Texto proporcionado »
++++++++
Martini dirige cada año una carta a los milaneses el día de su patrón, San Ambrosio. La de este año, del día 7 de diciembre, propone a los cristianos una reflexión sobre la política, aquejada, dice, de abulia, indolencia e indiferencia ante los verdaderos problemas de fondo, que nublan y vulneran la conciencia humana. A los cristianos no les es suficiente lo democráticamente válido y políticamente correcto. Su texto es todo un programa. "La indolencia política es todo lo contrario de lo que la tradición griega y el Nuevo Testamento llaman parresía; es decir, libertad de llamar las cosas por su nombre. Las grandes apuestas del ser humano, la idea de la vida misma, la sexualidad, la familia, el trabajo, la precariedad social, no son objeto de una reflexión a fondo, sino que son engullidas por una neutralidad apática en la que todas las opiniones adquieren el mismo valor; por un sistema de pensamiento que no da prioridad al conocimiento y al intelecto, y que confunde la fortaleza con el consenso de masas".
++++++++
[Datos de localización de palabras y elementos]
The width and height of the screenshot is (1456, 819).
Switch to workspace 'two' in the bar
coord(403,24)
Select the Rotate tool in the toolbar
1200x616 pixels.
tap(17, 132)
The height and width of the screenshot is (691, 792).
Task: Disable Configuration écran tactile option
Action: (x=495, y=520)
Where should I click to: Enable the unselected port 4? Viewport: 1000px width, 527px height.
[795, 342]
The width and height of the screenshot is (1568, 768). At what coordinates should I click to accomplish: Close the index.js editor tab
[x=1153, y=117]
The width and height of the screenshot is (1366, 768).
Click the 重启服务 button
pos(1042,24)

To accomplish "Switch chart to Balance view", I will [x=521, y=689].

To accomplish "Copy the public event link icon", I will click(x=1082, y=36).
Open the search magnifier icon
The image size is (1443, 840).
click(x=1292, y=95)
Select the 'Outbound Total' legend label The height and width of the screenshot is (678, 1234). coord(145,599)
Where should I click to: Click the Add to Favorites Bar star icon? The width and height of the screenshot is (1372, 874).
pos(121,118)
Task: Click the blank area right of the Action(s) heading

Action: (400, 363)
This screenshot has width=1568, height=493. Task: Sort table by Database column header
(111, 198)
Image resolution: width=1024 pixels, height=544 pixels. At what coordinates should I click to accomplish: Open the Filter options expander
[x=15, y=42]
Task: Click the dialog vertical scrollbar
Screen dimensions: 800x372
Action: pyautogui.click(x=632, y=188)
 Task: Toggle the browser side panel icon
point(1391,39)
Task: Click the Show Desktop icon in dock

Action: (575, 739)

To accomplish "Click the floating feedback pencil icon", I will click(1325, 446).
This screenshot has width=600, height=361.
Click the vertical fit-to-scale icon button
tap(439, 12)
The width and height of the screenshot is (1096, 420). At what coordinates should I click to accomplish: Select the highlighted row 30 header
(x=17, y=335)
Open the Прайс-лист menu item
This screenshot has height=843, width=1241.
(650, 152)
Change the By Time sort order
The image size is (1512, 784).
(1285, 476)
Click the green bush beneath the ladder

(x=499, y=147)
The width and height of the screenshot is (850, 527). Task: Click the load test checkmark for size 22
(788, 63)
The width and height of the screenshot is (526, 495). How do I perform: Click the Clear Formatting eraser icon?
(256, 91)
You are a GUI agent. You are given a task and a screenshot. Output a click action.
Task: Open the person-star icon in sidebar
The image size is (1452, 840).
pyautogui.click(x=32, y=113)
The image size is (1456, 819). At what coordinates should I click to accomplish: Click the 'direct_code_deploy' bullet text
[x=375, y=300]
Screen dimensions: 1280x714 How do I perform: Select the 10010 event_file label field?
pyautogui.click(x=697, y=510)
++++++++
Enunciado » Prolonga el texto sobre la carta de Martini a los milaneses a partir de su última frase. Las líneas no guardan relación con el texto sobre la carta de Martini.

Respuesta »
No invita el cardenal a la intolerancia, sino a la moderación, pero una moderación que supere el modelo radicalmente individualista y libertario, sólo atento a los derechos individuales, a la perduración en el poder, a la supervivencia en el bienestar propio, olvidadizo de los hombres últimos y de las últimas cuestiones. La democracia es marco apto para una sociedad creadora, pero no da el cuadro de contenidos; es necesaria, pero no es suficiente para una vida humana sensata y solidaria. La verdad real y la solidaridad comunitaria son hoy las dos instancias normativas de las personas y los dos desafíos supremos de la sociedad. De la respuesta a ellos dependen el futuro de la Iglesia, el porvenir moral de Europa y la dignidad del hombre mismo. Dos cardenales han abierto camino en este borde del tiempo bimilenario, invitando a vivir la vida en la verdad (Ratzinger) y la verdad en la vida (Martini).

Olegario González de Cardedal es miembro de la Real Academia de Ciencias Morales y Políticas.